By Prof. MarkAnthony Nze

From Dancing While Nigeria Drowns

In Nigeria, poverty is not a crisis. It’s an asset—filed under “development opportunities,” padded into budget proposals, and converted into per diem on the way to yet another anti-poverty summit held in a five-star hotel. Here, starvation is not an emergency; it’s a line item.

This is a country where hunger is manufactured like cement and distributed like campaign flyers. Where suffering is not accidental, but strategic—calculated in spreadsheets, repackaged in infographics, and used to unlock foreign aid that disappears faster than power supply during NEPA hour.

Visit any rural community and you will encounter the same recurring scene—like a Nollywood rerun with no director’s cut: barefoot children with bellies swollen from more parasites than nutrients; women stirring empty pots like the steam alone might feed the future; men sitting on plastic chairs, eyes glazed with resignation, waiting for Jesus or JAMB—whichever comes first. The government calls them “empowered.” NGOs label them “success stories.” Politicians prefer “photo background.”
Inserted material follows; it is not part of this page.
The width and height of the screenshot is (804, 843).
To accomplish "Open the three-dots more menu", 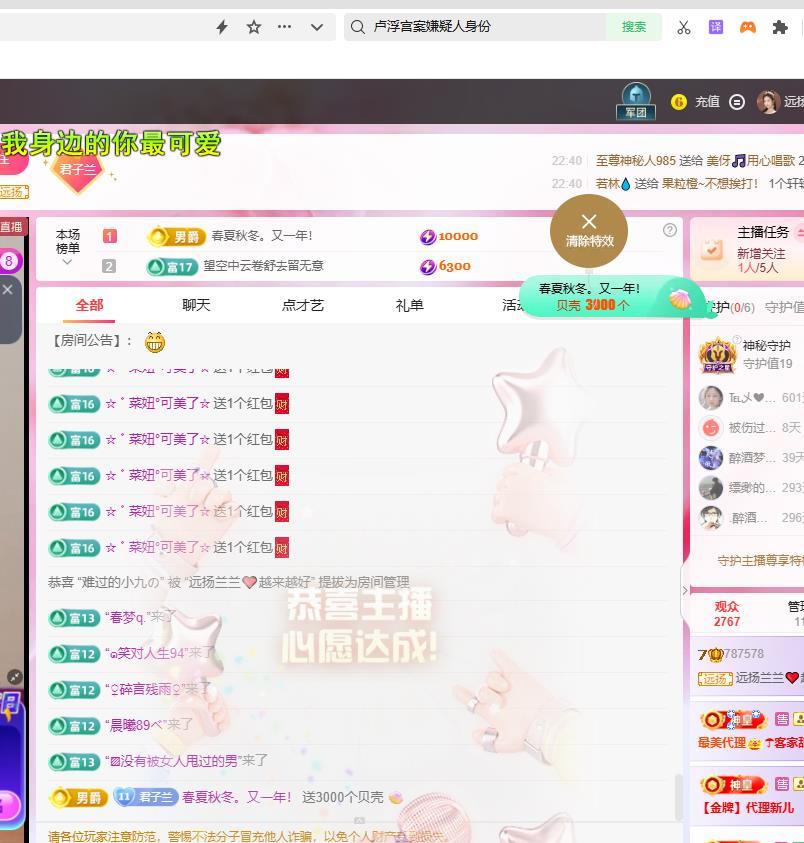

They are not citizens. They are evidence—posed in annual reports, pixelated on campaign billboards, immortalized in blurry photos beneath banners reading “We Care.”

Meanwhile, overhead, the engine of irony roars—a senator in a chartered helicopter, gliding over the very roads his constituency budget failed to repair. Too holy to touch the ground, he surveys the poverty like a safari tourist, occasionally waving down with benevolence from 5,000 feet.
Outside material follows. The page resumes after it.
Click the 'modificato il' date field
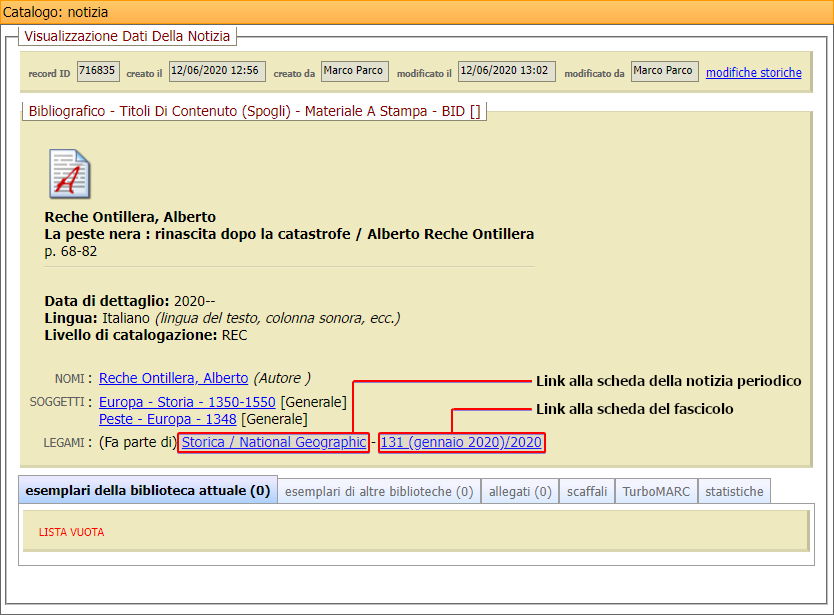 point(505,71)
He lands, eventually—not near the people, but at a private airstrip airbrushed with impunity. There, flanked by security personnel who earn more in allowances than a village teacher sees in years, he delivers a keynote address titled “Ending Inequality in Emerging Economies.” He quotes Thomas Piketty—badly. He misuses “marginal utility.” He mangles “socioeconomic.” He concludes, without irony, “We are committed to eradicating poverty.”
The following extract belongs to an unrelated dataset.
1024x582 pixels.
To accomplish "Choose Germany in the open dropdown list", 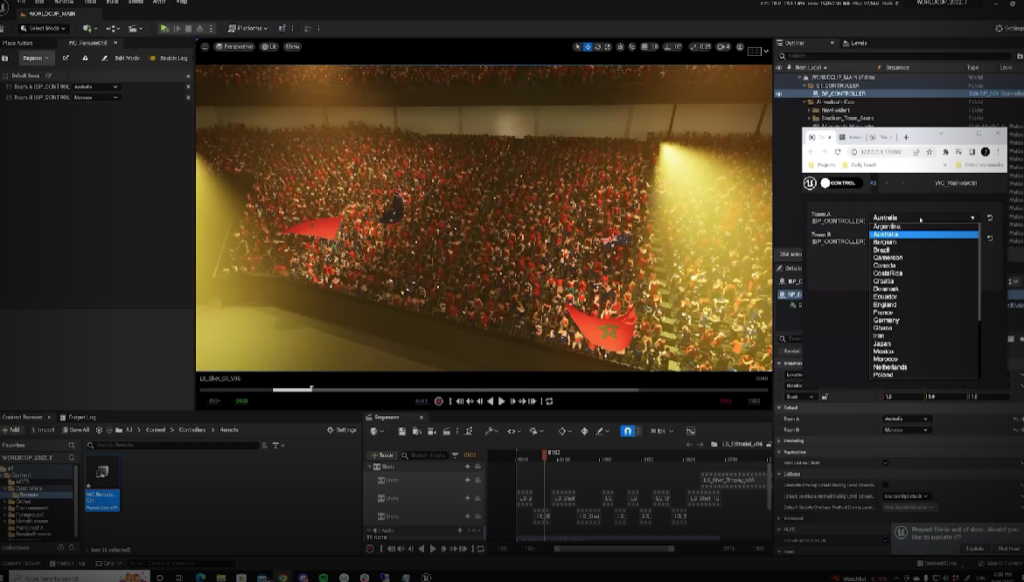I will 886,320.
Then he boards another chopper to a golf resort.

The poor, meanwhile, remain beautifully weaponized. Campaign season? They are statistical goldmines. Post-election? They are instantly forgotten—until the next scandal requires a humanitarian distraction.

In Nigeria, hunger is not misfortune—it’s a masterpiece.

Fuel subsidies are removed with surgical precision, like a limb being amputated by a blindfolded butcher. Inflation is worshipped like a deity—unpredictable, untouchable, and always someone else’s fault. Market prices skyrocket like prayers from the desperate, while local farmers sell produce at prices that cannot buy the rope they’ll one day hang their debts with.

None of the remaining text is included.